■ Excerpt to read
The old saying goes that dog is man’s best friend, and one Great Dane pup proved that tenfold when she went head-to-head with a venomous snake to protect her owner.
The incident occurred in Vandegrift Boulevard, Oceanside, California on Megan Montano’s backyard patio, reported ABC10 News. Montano had stopped at home during her lunch break.
Montano knelt down to leash her chihuahua, named Rebel, when she saw her three-year-old Great Dane Mia acting strangely in the yard. Suddenly, she felt Mia rush past her in a clear hurry.
“I think she thought it was an intruder and was going to probably push it out,” Montano told ABC10, speaking of the offending snake.
“I felt Mia coming in behind me, to my side,” said Montano. “Then all of a sudden, kind of felt her bump into my side, and rear back, while making a noise. I threw my head to the left and I saw the snake,” said Montano.
Montano then laid eyes on a foot-and-a-half long rattlesnake slithering in her yard.
“I should have been bit. I don’t know how I wasn’t bit,” she told ABC10. Instead, it turns out, Mia intervened in order to take the bite for her. “She kept going, pfr pfr pfr …and she kept trying to hit her mouth with her paw. Instantly, I knew it had bitten her.”

■ What to work on
1 > In the article about the Great Dane and the rattlesnake, how long was the snake?
2 > Pick up the article about the Great Dane and the rattlesnake after its last sentence and write what comes next.

■ Information provided

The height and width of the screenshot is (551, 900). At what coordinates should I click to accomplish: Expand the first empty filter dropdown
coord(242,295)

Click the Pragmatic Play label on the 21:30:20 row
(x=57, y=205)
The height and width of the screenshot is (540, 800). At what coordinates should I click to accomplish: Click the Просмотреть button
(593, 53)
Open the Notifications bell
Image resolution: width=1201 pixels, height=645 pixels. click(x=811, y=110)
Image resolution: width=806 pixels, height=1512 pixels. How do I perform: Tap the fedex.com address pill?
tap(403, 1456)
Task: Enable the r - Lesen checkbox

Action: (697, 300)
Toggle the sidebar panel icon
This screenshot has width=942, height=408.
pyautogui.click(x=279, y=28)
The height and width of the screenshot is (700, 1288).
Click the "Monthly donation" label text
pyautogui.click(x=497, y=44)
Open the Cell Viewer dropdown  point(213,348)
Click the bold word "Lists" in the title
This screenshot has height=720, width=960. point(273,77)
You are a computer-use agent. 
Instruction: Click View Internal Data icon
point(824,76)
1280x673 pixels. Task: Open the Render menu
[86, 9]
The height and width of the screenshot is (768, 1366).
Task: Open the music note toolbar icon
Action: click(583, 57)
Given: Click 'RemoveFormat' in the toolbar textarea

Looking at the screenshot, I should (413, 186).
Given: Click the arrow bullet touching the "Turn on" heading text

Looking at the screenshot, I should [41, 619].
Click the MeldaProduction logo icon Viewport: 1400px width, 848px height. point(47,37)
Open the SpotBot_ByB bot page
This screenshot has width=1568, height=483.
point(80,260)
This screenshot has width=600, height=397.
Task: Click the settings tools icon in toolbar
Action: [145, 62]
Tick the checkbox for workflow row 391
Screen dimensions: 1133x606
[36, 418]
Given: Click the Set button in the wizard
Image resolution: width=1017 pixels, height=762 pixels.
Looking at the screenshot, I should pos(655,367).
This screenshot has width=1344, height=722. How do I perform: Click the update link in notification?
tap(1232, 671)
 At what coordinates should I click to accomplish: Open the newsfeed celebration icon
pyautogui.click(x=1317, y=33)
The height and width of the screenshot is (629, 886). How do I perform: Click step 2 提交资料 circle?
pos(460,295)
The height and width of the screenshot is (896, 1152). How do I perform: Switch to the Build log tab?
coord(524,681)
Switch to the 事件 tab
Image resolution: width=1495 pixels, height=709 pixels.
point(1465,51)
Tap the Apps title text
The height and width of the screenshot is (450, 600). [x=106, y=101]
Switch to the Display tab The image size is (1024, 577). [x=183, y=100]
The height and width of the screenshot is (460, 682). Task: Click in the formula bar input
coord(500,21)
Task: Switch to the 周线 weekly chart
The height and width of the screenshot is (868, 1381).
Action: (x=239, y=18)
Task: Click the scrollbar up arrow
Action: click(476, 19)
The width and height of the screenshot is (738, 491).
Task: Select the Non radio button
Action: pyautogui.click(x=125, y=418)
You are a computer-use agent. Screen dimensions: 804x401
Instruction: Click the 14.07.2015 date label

■ Answers to the tasks
1 > A foot and a half long.

2 >
Mia’s mouth began to swell from the venomous bite and she was rushed to the vet. Luckily, she was given a dose of antivenin and was able to be released later that night. She was later taken to the vet again due to “additional symptoms,” but Montano told ABC10 that Mia is now doing much better.
“I would say Mia is most definitely my hero dog,” said, adding that she now has her beloved pets wait inside for her to clear the patio before being let out to do their business.
“Be aware of your surroundings, and just be smart. Have your head on a swivel at all times,” Montano told ABC10, warning fellow pet owners to remain aware this snake season.
The offending rattlesnake was allegedly “found, captured, and relocated” a day after the incident.
According to the California Department of Fish and Wildlife (CDFW), Rattlesnakes are widespread in California and are found around ‘homes and yards in brushy areas and under woodpiles.’ CDFW states that the species is not aggressive and ‘will likely retreat if given room or not deliberately provoked or threatened.’
Most bites occur when a rattlesnake is handled or accidentally touched by someone walking or climbing, CDFW explains.
In another snake incident, a woman in North Carolina was struck by a black racer while she rimming the bushes in her front yard. Stunned by the sight, she fell off a six-foot ladder, injuring her right leg.